**Задание 1**
Продублируйте из текста о куртуазном обществе отрывок от слов «Три эти женщины» до слов «в Святой земле.» включительно.

Три эти женщины стали центром блестящих дворов; их личность наложила заметный
отпечаток на куртуазное общество своего времени; но вряд ли их можно считать
основоположницами в прямом смысле слова. Уже в первые десятилетия XII века
куртуазная среда существовала не только в Лимузене, Борделе, Гаскони, а
возможно, даже в Тулузе, но и в Анжу, в Нормандии, во Фландрии, в Англии, у
норманнов Палермо и «франков» в Святой земле.
Таким образом, в основных чертах куртуазная «мораль» предполагает приобщенность к известному числу ценностей, которые, в зависимости от местных
традиций и даже от отдельных индивидов, ориентированы либо скорее на создание
или воспроизводство красивых форм (в области мыслей, чувств, поведения, выбора
или изготовления изделий), либо скорее на правильный поступок (правильным
считается особый придворный образ жизни). Впрочем, две эти тенденции не
существовали по отдельности: они могли лишь сочетаться в той или иной пропорции.

**Задание 2**
Обновите в листинге строки начиная со строки, содержащей «Viewport: 1389px width, 868px height.», и заканчивая строкой, содержащей «Image resolution: width=1242», заменив «Draw settings» на «Layer settings». Всё остальное в них оставьте без изменений и выведите только эти строки.

**Входные данные**
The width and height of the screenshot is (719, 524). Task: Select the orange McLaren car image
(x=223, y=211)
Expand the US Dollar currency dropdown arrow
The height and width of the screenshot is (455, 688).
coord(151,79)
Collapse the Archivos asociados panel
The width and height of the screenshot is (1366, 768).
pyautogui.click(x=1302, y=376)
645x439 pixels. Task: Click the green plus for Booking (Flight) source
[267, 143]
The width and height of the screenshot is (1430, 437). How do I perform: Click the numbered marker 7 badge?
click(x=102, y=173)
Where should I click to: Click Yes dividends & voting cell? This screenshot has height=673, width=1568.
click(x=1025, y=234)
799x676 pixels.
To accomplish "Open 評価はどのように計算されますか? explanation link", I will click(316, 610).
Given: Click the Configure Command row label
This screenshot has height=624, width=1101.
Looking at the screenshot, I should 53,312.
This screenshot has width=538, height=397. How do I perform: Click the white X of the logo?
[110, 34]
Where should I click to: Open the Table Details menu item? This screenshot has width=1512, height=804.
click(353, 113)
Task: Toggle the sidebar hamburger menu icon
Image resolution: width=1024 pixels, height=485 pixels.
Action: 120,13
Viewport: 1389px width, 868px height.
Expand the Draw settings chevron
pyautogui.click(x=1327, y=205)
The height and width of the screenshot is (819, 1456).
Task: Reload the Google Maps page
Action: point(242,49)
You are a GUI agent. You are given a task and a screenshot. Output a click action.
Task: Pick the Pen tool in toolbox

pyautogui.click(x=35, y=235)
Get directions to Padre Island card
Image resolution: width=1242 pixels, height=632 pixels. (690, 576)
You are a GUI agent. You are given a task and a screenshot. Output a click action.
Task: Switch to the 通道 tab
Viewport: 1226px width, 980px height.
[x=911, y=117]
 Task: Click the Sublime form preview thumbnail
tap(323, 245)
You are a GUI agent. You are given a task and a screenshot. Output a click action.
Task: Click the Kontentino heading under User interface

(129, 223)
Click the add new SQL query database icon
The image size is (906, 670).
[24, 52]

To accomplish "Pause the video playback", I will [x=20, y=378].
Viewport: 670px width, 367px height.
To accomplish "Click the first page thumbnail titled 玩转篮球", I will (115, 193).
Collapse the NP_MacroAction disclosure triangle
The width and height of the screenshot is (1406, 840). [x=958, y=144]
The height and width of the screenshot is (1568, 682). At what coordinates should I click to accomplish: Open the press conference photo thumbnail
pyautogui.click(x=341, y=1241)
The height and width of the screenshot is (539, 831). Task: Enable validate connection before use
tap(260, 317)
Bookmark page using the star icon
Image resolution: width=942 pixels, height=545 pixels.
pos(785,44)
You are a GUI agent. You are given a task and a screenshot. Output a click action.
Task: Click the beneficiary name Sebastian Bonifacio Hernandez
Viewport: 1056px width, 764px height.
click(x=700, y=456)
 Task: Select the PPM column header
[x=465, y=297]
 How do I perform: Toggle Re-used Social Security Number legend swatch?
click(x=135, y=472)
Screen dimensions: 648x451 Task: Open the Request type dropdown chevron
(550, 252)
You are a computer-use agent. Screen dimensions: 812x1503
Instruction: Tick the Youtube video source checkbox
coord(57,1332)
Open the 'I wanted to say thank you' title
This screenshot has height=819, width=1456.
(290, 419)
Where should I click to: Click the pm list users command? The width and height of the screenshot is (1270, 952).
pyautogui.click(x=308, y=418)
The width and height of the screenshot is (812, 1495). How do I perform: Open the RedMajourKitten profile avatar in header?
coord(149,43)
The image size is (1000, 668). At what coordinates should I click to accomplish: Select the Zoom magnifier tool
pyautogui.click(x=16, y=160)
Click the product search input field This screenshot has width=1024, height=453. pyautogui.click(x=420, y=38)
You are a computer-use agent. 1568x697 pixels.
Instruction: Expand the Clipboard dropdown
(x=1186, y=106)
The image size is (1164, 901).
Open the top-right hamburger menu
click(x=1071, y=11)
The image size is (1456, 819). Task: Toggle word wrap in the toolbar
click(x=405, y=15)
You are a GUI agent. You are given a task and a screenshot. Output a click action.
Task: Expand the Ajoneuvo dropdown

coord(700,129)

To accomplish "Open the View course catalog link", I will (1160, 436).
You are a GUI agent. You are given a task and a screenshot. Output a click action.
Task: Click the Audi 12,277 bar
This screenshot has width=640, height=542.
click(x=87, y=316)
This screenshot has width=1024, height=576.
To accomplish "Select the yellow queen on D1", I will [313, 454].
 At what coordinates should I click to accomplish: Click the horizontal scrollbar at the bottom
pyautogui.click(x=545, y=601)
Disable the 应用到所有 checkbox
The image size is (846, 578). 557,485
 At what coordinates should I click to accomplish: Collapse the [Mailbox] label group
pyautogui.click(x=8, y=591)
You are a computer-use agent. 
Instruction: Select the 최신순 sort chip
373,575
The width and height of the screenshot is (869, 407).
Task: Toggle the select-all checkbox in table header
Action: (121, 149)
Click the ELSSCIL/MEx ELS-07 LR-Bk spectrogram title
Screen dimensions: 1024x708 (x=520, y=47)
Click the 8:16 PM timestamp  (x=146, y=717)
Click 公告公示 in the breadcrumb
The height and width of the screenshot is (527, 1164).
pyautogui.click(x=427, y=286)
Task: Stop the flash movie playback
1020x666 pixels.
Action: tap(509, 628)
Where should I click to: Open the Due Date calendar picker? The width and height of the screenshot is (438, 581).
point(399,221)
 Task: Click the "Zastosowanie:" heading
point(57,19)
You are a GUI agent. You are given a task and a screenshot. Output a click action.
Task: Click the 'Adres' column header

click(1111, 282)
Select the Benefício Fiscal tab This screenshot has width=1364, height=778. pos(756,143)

**Правильный ответ 1**
Три эти женщины стали центром блестящих дворов; их личность наложила заметный
отпечаток на куртуазное общество своего времени; но вряд ли их можно считать
основоположницами в прямом смысле слова. Уже в первые десятилетия XII века
куртуазная среда существовала не только в Лимузене, Борделе, Гаскони, а
возможно, даже в Тулузе, но и в Анжу, в Нормандии, во Фландрии, в Англии, у
норманнов Палермо и «франков» в Святой земле.

**Правильный ответ 2**
Viewport: 1389px width, 868px height.
Expand the Layer settings chevron
pyautogui.click(x=1327, y=205)
The height and width of the screenshot is (819, 1456).
Task: Reload the Google Maps page
Action: point(242,49)
You are a GUI agent. You are given a task and a screenshot. Output a click action.
Task: Pick the Pen tool in toolbox

pyautogui.click(x=35, y=235)
Get directions to Padre Island card
Image resolution: width=1242 pixels, height=632 pixels. (690, 576)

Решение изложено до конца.